There’s no fortune to be made. Even if you have a new energy source that costs the same as today’s and emits no CO2, it will be uncertain compared with what’s tried-and-true and already operating at unbelievable scale and has gotten through all the regulatory problems.

Without a substantial carbon tax, there’s no incentive for innovators or plant buyers to switch.

Since World War II, US-government R&D has defined the state of the art in almost every area. The private sector is in general inept.

The climate problem has to be solved in the rich countries. China and the US and Europe have to solve CO2 emissions, and when they do, hopefully they’ll make it cheap enough for everyone else.

In recent years, China has surged ahead of the US and Europe in green investment, despite remaining the world’s most polluting country in terms of fossil fuels.

Between 2000 and 2012, China’s solar energy output rose from 3 to 21,000 megawatts, rising 67 per cent between 2013 and 2014. In 2014 the country’s CO2 emissions decreased 1 per cent.

Meanwhile, Germany’s greenhouse emissions are at the lowest point since 1990, and the UK has seen a decrease of 13.35 per cent in emissions over the last five years, according to official quarterly statistics from the Department of Energy & Climate Change.

10 COMMENTS

  1. and has gotten through all the regulatory problems
    Here Bill identifies the biggest problem with ‘clean energy,’ gunvermin regulation.

    • As if any energy is “clean”. People speak of methane and cattle and how they are the largest source of methane. They have no conception of how much methane is released from the ocean floor and from lakes, not to mention the monstrous belches from the earth in areas of volcanic activity.

      Several years ago a group put pen to paper and figured what it cost to make a nuclear reactor and to keep it running. It was a losing proposition since it consumed more energy from the various sources it took to build it and to maintain it than it would produce in it’s lifetime.

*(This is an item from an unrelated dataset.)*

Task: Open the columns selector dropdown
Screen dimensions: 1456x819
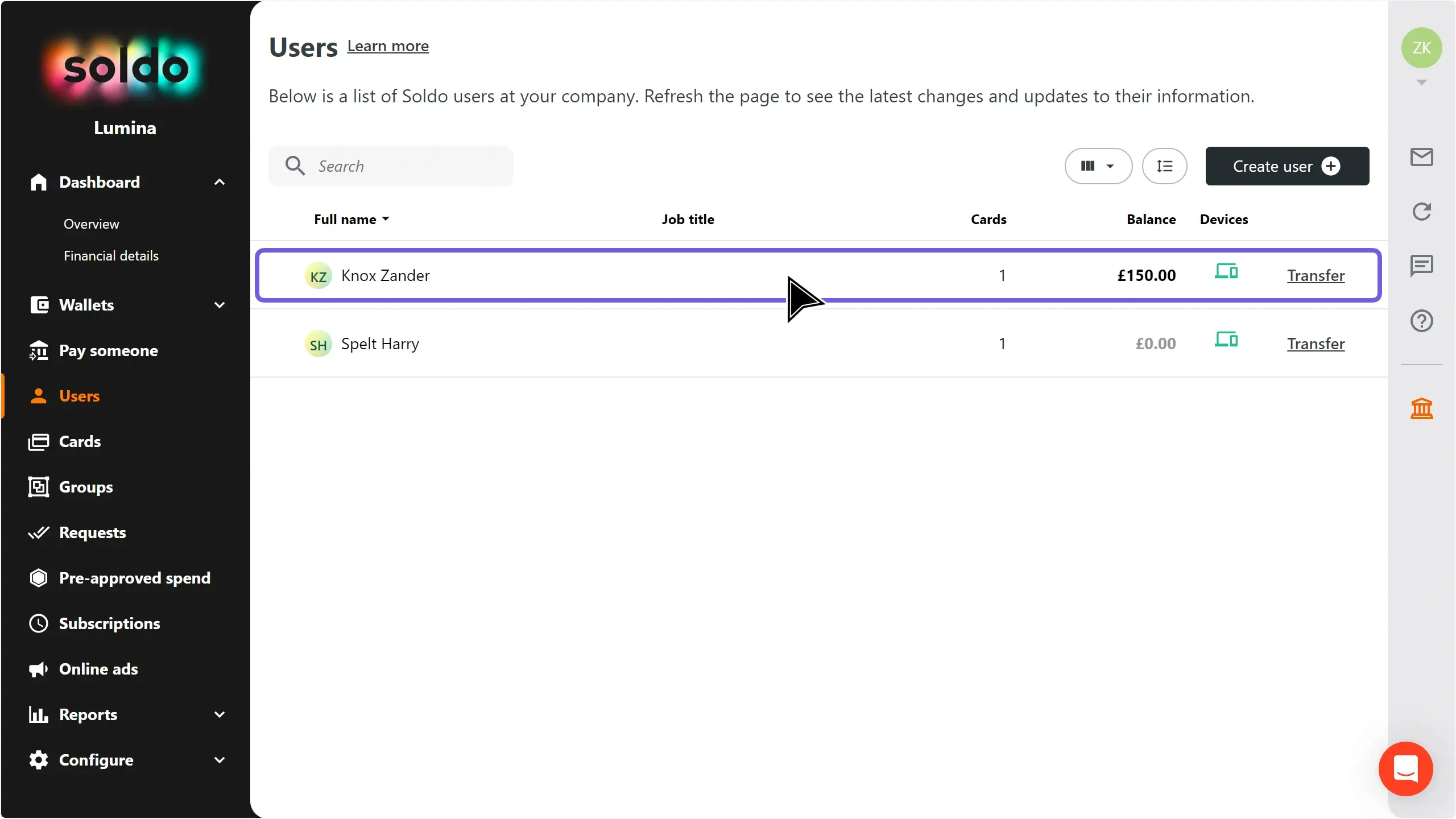Action: (1098, 166)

      • it consumed more energy from the various sources it took to build it and to maintain it than it would produce in it’s lifetime.
        Well I have read the same about ethanol production, as an energy source anyway. Different economics come into play when used as a disinfectant or potable liquid.
        And the numbers for a nuke might work out differently if it was done as a private enterprise w/o gunvermin interference.

        • It depends on how the ethanol is made. Corn ethanol is loser. Sugar cane ethanol comes out ahead. Why? The sugar cane plant itself provides the energy to make ethanol from it. Corn requires outside energy.

          • “Sugar cane ethanol comes out ahead” – well maybe outside the US where you don’t have to pay tariffs on the stuff. Sugar prices in the US are about 2x the world market, to support the Cuban exiles in Florida. Crony capitalism at its finest.
            Hemp is still a much better ‘energy’ crop because it produces both oil and biomass.

            • Foreign made ethanol was taxed considerably to prevent more efficient ethanol makers in places where sugar cane could be grown from getting into that crony business sector run by the corn people.

              I think that tax has expired however.

          • I wonder how sweet sorghum would compare with sugar and maize?
            Probably come out somewhere between the two, but sorghum has a much wider adaptability, climate wise.

        • Ethanol production as it stands but ethanol can be made from any plant, kudzu comes to mind as well as hemp. South American countries produce ethanol cheaply. The same plant that can be used to produce ethanol can be burned to heat the process.

          East Texas farmers get to bale barditches, esp. Johnson grass that’s high in sugar. They could use it to produce fuel. This would stand true in any warm clime with enough rain.

      • Don’t worry the NGOs are set to not to allow us mundanes to eat meat. See the latest from WHO and their make the headline defining of terms.